### What you need to do
Rewrite the listing below, changing every "Screen dimensions" to "Display size" and leaving everything else as it is.

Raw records

━━━━

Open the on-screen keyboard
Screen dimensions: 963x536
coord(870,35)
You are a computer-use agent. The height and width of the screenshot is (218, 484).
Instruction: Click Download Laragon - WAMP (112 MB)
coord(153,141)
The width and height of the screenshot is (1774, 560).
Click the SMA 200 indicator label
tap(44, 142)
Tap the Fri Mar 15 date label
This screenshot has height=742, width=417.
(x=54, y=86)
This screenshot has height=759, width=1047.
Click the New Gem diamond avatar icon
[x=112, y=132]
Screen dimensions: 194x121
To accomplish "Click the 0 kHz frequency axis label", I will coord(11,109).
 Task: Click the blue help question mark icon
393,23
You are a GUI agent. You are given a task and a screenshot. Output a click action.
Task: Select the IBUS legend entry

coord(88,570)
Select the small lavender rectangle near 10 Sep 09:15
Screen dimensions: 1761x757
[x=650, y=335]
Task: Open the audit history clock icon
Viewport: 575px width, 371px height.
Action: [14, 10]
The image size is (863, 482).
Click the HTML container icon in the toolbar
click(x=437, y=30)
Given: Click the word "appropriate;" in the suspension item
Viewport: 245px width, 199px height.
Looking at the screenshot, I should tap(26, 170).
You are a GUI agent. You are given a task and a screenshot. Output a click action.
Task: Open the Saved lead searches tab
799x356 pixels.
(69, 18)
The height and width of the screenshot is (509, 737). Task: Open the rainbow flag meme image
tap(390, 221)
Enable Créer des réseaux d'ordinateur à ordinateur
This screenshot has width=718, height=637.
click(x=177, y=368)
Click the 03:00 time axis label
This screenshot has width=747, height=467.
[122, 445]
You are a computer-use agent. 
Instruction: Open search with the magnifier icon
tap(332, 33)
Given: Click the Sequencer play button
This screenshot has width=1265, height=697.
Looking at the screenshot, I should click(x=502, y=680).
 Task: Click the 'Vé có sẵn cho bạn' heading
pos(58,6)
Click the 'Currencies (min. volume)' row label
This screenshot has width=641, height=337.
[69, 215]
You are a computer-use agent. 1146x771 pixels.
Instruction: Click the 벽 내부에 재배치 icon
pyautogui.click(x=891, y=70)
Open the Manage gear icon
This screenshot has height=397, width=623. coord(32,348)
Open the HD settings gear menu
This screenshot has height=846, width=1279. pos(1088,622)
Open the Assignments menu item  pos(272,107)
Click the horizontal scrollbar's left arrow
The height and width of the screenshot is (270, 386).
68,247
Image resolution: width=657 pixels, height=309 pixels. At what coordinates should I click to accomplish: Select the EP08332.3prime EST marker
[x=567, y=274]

━━━━

### In response
Open the on-screen keyboard
Display size: 963x536
coord(870,35)
You are a computer-use agent. The height and width of the screenshot is (218, 484).
Instruction: Click Download Laragon - WAMP (112 MB)
coord(153,141)
The width and height of the screenshot is (1774, 560).
Click the SMA 200 indicator label
tap(44, 142)
Tap the Fri Mar 15 date label
This screenshot has height=742, width=417.
(x=54, y=86)
This screenshot has height=759, width=1047.
Click the New Gem diamond avatar icon
[x=112, y=132]
Display size: 194x121
To accomplish "Click the 0 kHz frequency axis label", I will coord(11,109).
 Task: Click the blue help question mark icon
393,23
You are a GUI agent. You are given a task and a screenshot. Output a click action.
Task: Select the IBUS legend entry

coord(88,570)
Select the small lavender rectangle near 10 Sep 09:15
Display size: 1761x757
[x=650, y=335]
Task: Open the audit history clock icon
Viewport: 575px width, 371px height.
Action: [14, 10]
The image size is (863, 482).
Click the HTML container icon in the toolbar
click(x=437, y=30)
Given: Click the word "appropriate;" in the suspension item
Viewport: 245px width, 199px height.
Looking at the screenshot, I should tap(26, 170).
You are a GUI agent. You are given a task and a screenshot. Output a click action.
Task: Open the Saved lead searches tab
799x356 pixels.
(69, 18)
The height and width of the screenshot is (509, 737). Task: Open the rainbow flag meme image
tap(390, 221)
Enable Créer des réseaux d'ordinateur à ordinateur
This screenshot has width=718, height=637.
click(x=177, y=368)
Click the 03:00 time axis label
This screenshot has width=747, height=467.
[122, 445]
You are a computer-use agent. 
Instruction: Open search with the magnifier icon
tap(332, 33)
Given: Click the Sequencer play button
This screenshot has width=1265, height=697.
Looking at the screenshot, I should click(x=502, y=680).
 Task: Click the 'Vé có sẵn cho bạn' heading
pos(58,6)
Click the 'Currencies (min. volume)' row label
This screenshot has width=641, height=337.
[69, 215]
You are a computer-use agent. 1146x771 pixels.
Instruction: Click the 벽 내부에 재배치 icon
pyautogui.click(x=891, y=70)
Open the Manage gear icon
This screenshot has height=397, width=623. coord(32,348)
Open the HD settings gear menu
This screenshot has height=846, width=1279. pos(1088,622)
Open the Assignments menu item  pos(272,107)
Click the horizontal scrollbar's left arrow
The height and width of the screenshot is (270, 386).
68,247
Image resolution: width=657 pixels, height=309 pixels. At what coordinates should I click to accomplish: Select the EP08332.3prime EST marker
[x=567, y=274]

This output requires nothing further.